__EXTRACT TO READ__
Here's How The Flint Water Crisis Happened

Here's How The Flint Water Crisis Happened

15-Nov-2016

Sara Ganim, CNN

Transcript of CNN Report: Here’s How Flint’s Water Crisis Happened

In April, 2014, residents of Flint, Michigan, started noticing that their drinking water tasted and smelled funny.  31 months later, and the city is still dealing with the effects of the switch to Flint River for their municipal water source.  10 people died from Legionnaires Disease, and 77 others were affected.  Following is the video and transcript of the CNN report on what happened.

 

Ganim :  Melissa Mays says the ominous change in the water was particularly noticeable at bath time.

Mays:  My youngest would tell me “Mom, it’s yellow, and it’s a filmy gross, foamy thing.” And it would smell like open sewer.  But we were being told “we’re still getting used to the new system, it’s safe, it’s okay…”  

Ganim :  But it wasn’t okay.  Far from it.  Flint’s tap water was laced with dangerous levels of lead.  The state knew about it, and did nothing.  The trouble began two years ago when the state decided to switch Flint from Detroit’s drinking water to a new system.  But the new system wouldn’t be ready for two years.  In the meantime, to save money, they switched to the Flint River water.  

That first decision turned out to be a mistake, as did nearly every step the state took after it.  Michigan’s Department of Environmental Quality shoulders much of the blame – what a preliminary task force report calls an “absymal public response”.  At the time the state agency told Flint it didn’t have to add an anti-corrosive agent to the water, saying it was “not necessary until two six-month monitoring periods had been conducted”.  In other words, they were willing to wait a year to see whether the water was safe.  All the while, highly corrosive river water flowed through the city’s lead pipes, leaching lead and other dangerous metals into the water supply, and what came out of the tap in many homes was toxic.  
Almost immediately residents started complaining. Their water was brown.  Some people developed rashes, became sick.  Early tests revealed fecal coliform bacteria.  So the city and state officials added chlorine to the water supply and told people to boil their water, both mistakes which can actually increase the level of lead.  

At city meetings residents were repeatedly told the water was safe.  

Edwards: We found the worst lead-in-water contamination that I have seen in 25 years, and believe me I’ve seen a lot.  

Ganim :  Residents didn’t find out about the lead until this man stepped in.  Marc Edwards is a Virginia Tech researcher who tested the water early last year.  

Edwards:  It was very scary to see the levels of lead that were - hazardous waste levels of lead - were coming out of her tap water. 

Ganim:  That’s right.  The lead levels in one home were so high water from the tap could be considered hazardous waste.  His testing led to this EPA memo, an interim report, which was leaked last summer.  It said the high levels of lead in the water were “especially alarming” because the state’s water testing was flawed.  So the true lead levels were probably much higher.  

Edwards:  We were just waiting for the appropriate authorities to help Flint residents.  To enforce Federal law.

Ganim:  When Flint’s former mayor asked the EPA for more information, he was shut down – as you can see in this email exchange obtained by CNN.  The EPA regional director writes “The preliminary draft report should not have been released outside the agency”, and that “..only when the report is revised and fully vetted will it be shared with the city.” But that wouldn’t happen until months later.

Meanwhile, families were still drinking water poisoned with lead.  The EPA blames the state, saying in a statement to CNN, “What happened in Flint should not have happened,” and that “The EPA’s ability to oversee…was impacted by failures and resistance at the state and local levels…”

The state was continuing with its own mistakes.  According to Marc Edwards, butchering around a water testing.  They not only tested the wrong homes, but altered the reports, eliminating tests from two homes that would have shown toxic levels of lead.  The state says the changes were legitimate.  

Edwards:  They fabricated a report that made it appear like Flint was passing the lead and copper with flying colors.

Ganim:  In the fall the government admitted there was lead in the water, and Flint was switched back to Detroit’s water supply.  But it wasn’t until earlier this month that the state of Michigan started bringing in bottled water and declared a state of emergency.

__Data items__
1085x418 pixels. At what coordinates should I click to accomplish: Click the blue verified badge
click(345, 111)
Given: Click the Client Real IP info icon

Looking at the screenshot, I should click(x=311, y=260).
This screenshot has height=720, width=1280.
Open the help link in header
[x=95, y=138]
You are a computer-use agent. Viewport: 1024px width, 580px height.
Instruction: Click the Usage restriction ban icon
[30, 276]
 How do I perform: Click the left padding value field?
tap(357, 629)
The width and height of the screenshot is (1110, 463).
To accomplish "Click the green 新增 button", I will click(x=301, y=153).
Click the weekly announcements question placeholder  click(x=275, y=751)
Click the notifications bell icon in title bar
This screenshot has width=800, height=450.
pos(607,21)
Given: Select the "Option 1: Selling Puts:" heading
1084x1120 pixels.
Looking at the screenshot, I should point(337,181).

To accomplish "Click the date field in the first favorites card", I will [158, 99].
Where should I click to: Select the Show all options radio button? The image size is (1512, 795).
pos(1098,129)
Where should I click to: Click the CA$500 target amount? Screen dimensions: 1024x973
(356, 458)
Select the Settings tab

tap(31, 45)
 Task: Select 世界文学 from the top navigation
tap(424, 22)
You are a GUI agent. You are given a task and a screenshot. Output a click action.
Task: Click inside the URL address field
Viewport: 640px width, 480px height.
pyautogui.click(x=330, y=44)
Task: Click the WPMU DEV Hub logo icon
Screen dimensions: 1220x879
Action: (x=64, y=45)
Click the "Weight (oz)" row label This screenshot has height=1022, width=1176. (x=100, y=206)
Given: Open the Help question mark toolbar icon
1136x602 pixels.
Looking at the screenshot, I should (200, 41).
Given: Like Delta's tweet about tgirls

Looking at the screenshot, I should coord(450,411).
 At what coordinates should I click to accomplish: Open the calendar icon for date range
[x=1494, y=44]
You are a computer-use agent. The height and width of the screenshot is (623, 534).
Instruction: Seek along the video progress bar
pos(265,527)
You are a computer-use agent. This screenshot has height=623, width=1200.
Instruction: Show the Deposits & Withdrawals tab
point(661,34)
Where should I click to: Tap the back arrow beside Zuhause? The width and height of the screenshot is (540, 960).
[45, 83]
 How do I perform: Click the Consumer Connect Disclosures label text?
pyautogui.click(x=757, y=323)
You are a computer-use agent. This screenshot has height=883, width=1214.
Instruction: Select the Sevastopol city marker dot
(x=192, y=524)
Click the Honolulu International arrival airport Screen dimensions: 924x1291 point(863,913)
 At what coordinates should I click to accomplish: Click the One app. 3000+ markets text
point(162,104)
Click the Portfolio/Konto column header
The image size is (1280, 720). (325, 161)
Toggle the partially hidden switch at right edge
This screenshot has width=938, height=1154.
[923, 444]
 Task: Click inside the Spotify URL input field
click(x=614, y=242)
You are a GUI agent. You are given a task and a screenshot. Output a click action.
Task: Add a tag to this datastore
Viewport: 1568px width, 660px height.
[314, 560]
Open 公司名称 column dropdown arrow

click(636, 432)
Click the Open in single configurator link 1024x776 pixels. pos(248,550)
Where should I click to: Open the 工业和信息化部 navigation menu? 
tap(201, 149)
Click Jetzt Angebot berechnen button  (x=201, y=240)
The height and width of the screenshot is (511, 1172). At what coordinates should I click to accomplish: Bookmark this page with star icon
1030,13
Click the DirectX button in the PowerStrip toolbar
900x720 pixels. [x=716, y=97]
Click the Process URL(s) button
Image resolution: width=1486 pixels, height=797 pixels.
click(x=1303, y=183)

__PROBLEM TO WORK ON__
Reproduce the passage of the Flint water crisis transcript from "Mays:  My youngest" to "Flint River water." word for word.

__THE COMPLETED TASK__
Mays:  My youngest would tell me “Mom, it’s yellow, and it’s a filmy gross, foamy thing.” And it would smell like open sewer.  But we were being told “we’re still getting used to the new system, it’s safe, it’s okay…”  

Ganim :  But it wasn’t okay.  Far from it.  Flint’s tap water was laced with dangerous levels of lead.  The state knew about it, and did nothing.  The trouble began two years ago when the state decided to switch Flint from Detroit’s drinking water to a new system.  But the new system wouldn’t be ready for two years.  In the meantime, to save money, they switched to the Flint River water.